Environmental Constraints
These are external factors, such as weather, terrain, lighting, and social or cultural contexts, that shape the affordance perspectives that guide action selection. One of the interesting insights I’ve had while working in training environments around the world is that motor pattern preferences often seem to be regional. High level Japanese and American pitchers have a clear divide in their movement strategies, likely driven by their learning environment.
Environmental constraints are much more modifiable than most people think they would be. One of my favorite forms of environmental change is playing dance or house music (typically 4/4 or 3/4 tempo, around 128 bpm) that encourages global rhythmic movement in the skill.
Task Specific Constraints
These are constraints that are by definition specific to the task at hand. Implement mass and weight, starting positions, and reward or point systems that define objective success or failure at the task. This blog will primarily focus on task specific constraints.
Between anatomical, environmental, and task specific constraints, there are almost infinite ways a constraint led motor learning approach can be applied. Because of this, it can be extremely to group these possible strategies into clusters, ensuring decision making in the face of infinite options is a practical and systemizable task.
Task Specific Constraint Heuristics for Throwers
There are four specific buckets that task specific constraints can be grouped into. All four of these approaches can be blended to train the desired skill adaptation,
1. Changing the mass of the implement
The classic. Play the hits. Although the use of overload and underload throwing implements has become common place, it’s incredibly important to understand exactly why changing the mass has such a large effect on movement outcomes.

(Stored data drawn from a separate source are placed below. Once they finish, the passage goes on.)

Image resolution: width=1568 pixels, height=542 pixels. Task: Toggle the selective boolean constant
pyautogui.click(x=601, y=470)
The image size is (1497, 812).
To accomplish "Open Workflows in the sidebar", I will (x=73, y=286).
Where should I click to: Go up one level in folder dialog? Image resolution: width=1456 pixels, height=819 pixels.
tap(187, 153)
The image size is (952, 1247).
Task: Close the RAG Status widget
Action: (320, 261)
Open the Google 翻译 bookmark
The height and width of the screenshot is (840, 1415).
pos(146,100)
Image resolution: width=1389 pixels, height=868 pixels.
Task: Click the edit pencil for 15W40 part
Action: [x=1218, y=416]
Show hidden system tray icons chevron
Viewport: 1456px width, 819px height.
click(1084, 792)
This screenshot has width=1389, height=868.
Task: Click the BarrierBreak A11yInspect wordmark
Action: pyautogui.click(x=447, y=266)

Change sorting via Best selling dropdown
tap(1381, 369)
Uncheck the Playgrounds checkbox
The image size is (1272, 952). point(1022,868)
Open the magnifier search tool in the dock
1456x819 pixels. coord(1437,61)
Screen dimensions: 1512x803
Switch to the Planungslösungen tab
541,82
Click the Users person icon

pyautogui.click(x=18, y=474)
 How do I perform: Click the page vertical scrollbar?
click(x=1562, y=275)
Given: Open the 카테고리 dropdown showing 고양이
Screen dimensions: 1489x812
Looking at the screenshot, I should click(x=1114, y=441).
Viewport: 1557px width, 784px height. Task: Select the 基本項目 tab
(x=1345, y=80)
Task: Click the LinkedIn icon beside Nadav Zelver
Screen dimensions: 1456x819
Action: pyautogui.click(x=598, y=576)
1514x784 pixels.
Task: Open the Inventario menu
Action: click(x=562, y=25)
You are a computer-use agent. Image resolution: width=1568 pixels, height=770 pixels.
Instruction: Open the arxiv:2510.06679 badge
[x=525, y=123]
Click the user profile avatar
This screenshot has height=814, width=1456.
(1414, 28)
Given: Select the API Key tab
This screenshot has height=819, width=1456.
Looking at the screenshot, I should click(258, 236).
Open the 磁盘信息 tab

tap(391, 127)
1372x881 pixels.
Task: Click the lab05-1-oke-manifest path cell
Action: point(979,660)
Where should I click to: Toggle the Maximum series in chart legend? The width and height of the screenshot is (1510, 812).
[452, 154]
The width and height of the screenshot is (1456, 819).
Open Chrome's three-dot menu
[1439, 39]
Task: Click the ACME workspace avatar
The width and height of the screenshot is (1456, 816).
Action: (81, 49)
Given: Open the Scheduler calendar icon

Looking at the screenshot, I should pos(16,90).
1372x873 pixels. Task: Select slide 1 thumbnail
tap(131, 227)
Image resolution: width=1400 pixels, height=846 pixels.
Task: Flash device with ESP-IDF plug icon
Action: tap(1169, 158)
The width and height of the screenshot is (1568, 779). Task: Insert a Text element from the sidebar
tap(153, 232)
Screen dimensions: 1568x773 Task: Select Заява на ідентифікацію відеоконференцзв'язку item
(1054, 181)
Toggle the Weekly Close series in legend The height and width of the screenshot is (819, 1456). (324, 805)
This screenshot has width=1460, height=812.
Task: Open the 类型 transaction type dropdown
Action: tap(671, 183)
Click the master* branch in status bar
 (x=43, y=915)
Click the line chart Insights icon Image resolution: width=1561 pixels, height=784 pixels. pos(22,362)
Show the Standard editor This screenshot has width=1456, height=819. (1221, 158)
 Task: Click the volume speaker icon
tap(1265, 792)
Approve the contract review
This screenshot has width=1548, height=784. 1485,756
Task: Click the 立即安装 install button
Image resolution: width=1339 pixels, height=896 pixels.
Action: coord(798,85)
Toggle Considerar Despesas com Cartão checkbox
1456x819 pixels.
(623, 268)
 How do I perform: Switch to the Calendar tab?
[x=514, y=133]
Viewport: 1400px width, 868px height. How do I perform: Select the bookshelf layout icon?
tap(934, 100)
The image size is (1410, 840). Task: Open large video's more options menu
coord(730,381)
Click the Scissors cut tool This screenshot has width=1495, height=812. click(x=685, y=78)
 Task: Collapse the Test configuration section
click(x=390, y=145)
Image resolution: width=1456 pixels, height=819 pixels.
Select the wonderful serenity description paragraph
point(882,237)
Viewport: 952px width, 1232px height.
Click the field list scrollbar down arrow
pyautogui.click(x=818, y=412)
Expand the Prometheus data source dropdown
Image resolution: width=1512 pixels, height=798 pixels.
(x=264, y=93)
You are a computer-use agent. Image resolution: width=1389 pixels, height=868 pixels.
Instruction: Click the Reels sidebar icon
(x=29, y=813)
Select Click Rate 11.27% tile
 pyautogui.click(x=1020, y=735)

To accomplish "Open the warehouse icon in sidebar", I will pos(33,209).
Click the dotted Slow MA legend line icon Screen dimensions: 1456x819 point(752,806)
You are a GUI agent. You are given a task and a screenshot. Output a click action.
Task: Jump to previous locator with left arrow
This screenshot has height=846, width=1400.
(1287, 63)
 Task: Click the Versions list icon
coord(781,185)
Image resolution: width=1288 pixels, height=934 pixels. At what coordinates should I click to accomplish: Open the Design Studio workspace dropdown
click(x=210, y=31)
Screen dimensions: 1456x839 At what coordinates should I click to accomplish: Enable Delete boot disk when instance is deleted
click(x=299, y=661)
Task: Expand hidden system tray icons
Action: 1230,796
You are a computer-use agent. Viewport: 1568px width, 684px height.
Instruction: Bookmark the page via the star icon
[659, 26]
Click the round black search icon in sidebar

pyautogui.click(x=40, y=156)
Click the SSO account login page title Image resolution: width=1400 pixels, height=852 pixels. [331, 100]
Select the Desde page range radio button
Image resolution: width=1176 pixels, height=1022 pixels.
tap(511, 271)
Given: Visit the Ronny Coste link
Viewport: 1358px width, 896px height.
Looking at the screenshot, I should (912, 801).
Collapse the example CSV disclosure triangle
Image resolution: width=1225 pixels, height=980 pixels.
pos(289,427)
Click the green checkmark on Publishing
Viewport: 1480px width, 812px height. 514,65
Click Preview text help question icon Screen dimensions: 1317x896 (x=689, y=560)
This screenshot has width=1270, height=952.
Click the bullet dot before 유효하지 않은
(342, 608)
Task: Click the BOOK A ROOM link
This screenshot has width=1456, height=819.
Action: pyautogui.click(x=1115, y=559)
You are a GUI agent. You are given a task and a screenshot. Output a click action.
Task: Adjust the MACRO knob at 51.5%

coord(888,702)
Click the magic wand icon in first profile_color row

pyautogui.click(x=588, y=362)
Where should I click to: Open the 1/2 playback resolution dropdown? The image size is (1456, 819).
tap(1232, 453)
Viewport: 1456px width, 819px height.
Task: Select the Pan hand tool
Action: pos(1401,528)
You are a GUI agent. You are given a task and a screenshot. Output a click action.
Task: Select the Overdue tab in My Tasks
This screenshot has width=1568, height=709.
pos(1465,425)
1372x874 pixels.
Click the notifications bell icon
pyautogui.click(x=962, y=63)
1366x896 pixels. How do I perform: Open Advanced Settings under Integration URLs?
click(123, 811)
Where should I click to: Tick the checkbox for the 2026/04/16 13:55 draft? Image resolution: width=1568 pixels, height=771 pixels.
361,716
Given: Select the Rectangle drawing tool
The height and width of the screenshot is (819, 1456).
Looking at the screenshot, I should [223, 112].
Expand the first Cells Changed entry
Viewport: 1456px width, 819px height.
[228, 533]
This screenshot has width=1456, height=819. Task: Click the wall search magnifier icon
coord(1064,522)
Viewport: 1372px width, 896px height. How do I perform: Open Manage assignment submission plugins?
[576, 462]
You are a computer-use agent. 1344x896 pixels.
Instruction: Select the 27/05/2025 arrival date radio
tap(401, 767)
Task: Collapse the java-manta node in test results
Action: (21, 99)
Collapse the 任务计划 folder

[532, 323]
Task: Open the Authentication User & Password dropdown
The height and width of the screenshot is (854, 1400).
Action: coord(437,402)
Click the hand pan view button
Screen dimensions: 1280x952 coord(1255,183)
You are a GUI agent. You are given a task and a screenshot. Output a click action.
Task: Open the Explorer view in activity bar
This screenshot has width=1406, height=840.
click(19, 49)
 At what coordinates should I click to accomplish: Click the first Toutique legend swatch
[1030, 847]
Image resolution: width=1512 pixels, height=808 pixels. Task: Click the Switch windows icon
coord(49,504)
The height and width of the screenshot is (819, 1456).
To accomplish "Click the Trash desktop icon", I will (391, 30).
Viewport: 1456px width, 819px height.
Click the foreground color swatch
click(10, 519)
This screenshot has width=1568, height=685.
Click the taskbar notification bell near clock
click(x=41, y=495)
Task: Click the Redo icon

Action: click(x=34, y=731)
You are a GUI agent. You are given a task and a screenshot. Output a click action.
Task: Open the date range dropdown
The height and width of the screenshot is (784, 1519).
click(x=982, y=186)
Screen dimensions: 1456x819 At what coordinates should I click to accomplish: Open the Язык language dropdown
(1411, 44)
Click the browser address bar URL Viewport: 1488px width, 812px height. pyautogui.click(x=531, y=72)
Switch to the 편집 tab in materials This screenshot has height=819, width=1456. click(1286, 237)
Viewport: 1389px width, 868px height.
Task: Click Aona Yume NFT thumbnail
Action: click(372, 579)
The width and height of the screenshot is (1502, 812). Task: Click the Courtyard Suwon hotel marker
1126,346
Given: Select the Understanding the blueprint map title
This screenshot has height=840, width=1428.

One of the foundational principles of variably loaded ballistic work is that heavier and lighter implements have different effects on motor learning due to the difference in the implements inertia (the tendency of an object to resist a change in its motion).
Overloads and Underloads bias very different force-time shapes, changing the strategy necessary to produce the necessary impulse (area under the force time curve) necessary to change the implements velocity. Overloads will have more total force over a longer period, and a lower peak force. Underload implements will have significantly higher peak forces, and rates of force development, resulting in a much sharper, shorter force curve.